The plan would put up $1 billion in the first year, then $250 million each of the following six years, said Sen. Rob Clements of Elmwood, who plans to introduce the funding portion of the package. Another portion of the package would lower property taxes by limiting year-over-year tax-collection increases. It would enact a cap of a 3% increase in revenue per year.
“This provides dollar-for-dollar property tax relief,” Clements said.
Sen. Tom Briese of Albion, who introduced the revenue cap Tuesday, said the cap has built-in flexibility for those districts that have a need to raise more revenue in a year than the cap allows. They can do that with a supermajority vote of the school board or voters, he said. The cap does not apply to proposed school bond issues, which are adopted or rejected at the ballot box.
The package would also provide millions in additional funding to teach special education students.
“Nebraska is nearly last in the country in education funding by the state,” Briese said. “This package can chip away at that dynamic.”
Briese said proponents expect to be able to maintain the increased funding beyond 2030, but he did not detail how.
Nebraska ended the fiscal year in mid-2022 with a nearly $1 billion cash reserve, and fiscal forecasters predict a balance of $2.3 billion by this summer. Much of that additional revenue was garnered through federal pandemic recovery funding and boosts from rising inflation.
Pillen campaigned, in part, on changing Nebraska’s school-funding formula to a per-student basis, often repeating his mantra of “leave no child behind.”
Critics had thumped a plan that would have dumped equalization funding in favor of educational savings accounts — which have been proposed in at least a dozen other states this year — saying it could cost Nebraska's largest districts up to $270 million.
But the plan announced Tuesday by Pillen was received with cautious optimism by those who usually find themselves squaring off against Republican-led education funding proposals.
Tim Royers, president of the Millard Education Association, spoke Tuesday for the Nebraska State Education Association, the union representing about 28,000 of the state's public school teachers.

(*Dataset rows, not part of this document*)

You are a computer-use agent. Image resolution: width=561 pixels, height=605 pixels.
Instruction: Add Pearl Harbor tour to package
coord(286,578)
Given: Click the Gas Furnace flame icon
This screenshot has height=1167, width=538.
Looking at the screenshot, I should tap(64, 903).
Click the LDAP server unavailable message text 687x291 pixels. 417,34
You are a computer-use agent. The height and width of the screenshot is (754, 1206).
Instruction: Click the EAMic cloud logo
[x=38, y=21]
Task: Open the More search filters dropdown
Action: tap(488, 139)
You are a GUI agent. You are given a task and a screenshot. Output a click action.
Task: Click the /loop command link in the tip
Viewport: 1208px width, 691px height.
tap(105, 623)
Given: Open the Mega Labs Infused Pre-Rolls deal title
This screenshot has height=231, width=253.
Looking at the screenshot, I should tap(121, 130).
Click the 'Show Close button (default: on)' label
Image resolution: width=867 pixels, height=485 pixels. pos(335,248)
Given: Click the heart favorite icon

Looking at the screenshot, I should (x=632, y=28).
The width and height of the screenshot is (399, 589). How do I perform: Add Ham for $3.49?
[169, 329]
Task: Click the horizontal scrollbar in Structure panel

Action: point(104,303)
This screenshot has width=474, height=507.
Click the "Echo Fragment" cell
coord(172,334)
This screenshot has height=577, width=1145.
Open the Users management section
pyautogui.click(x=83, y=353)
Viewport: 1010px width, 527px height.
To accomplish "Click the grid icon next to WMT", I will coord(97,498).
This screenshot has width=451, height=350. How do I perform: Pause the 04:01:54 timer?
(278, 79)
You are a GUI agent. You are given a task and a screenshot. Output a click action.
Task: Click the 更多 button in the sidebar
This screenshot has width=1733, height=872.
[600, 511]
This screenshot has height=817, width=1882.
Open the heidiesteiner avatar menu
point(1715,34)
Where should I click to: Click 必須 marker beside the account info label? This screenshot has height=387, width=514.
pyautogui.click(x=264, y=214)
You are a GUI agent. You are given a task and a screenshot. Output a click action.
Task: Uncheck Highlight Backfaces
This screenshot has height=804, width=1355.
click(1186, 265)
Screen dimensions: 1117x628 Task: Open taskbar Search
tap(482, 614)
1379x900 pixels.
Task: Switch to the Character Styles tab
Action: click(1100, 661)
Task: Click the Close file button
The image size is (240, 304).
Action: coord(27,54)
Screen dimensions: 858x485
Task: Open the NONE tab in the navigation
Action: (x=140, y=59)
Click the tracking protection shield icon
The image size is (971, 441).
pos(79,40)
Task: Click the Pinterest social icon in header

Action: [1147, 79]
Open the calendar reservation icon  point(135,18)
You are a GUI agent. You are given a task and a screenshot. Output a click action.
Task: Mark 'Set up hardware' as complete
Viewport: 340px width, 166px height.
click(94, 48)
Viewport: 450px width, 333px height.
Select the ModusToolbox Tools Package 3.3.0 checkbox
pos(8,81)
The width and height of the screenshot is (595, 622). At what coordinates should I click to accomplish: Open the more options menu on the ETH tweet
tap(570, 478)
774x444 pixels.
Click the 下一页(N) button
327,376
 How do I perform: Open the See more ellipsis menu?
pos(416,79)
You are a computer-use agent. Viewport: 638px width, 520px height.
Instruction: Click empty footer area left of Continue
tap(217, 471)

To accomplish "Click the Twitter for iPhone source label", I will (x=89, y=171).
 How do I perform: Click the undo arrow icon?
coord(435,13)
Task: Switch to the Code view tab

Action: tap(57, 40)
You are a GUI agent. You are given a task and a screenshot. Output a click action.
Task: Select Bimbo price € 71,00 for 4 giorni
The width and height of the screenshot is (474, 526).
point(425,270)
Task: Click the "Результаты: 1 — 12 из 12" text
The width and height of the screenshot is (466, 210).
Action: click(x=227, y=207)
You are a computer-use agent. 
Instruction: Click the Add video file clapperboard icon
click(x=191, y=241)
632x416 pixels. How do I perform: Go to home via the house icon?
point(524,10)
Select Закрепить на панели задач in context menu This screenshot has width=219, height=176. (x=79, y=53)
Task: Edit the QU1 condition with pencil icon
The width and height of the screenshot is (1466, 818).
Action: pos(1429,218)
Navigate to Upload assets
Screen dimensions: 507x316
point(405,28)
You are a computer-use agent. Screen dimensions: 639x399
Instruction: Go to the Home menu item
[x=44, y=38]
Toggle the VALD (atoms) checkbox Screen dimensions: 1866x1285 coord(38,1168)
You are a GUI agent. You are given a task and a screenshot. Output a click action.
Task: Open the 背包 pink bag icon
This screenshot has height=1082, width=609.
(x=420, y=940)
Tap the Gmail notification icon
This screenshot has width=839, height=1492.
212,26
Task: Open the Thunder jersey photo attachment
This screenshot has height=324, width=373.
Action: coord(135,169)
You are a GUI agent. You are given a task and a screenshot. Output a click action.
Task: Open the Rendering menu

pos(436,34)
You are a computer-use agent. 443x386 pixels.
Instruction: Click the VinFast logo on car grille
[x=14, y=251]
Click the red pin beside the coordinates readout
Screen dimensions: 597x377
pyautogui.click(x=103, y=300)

“We think there's a lot of promise in this,” Royers said. “For a long time, there's been a lack of state-level investment in our kids, and now we have a $2.5 billion proposal to do just that. That's exactly what we wanted to hear.”
OpenSky Policy Institute, a Nebraska tax policy think tank that has long been critical of tax-cutting proposals, said it wants to study the plan to better gauge its long-term sustainability and affect on schools. But OpenSky executive director Rebecca Firestone offered rare praise for the effort.
“We have long noted that the best way to address property taxes in Nebraska is to increase the share of state support for public K-12 education,” she said.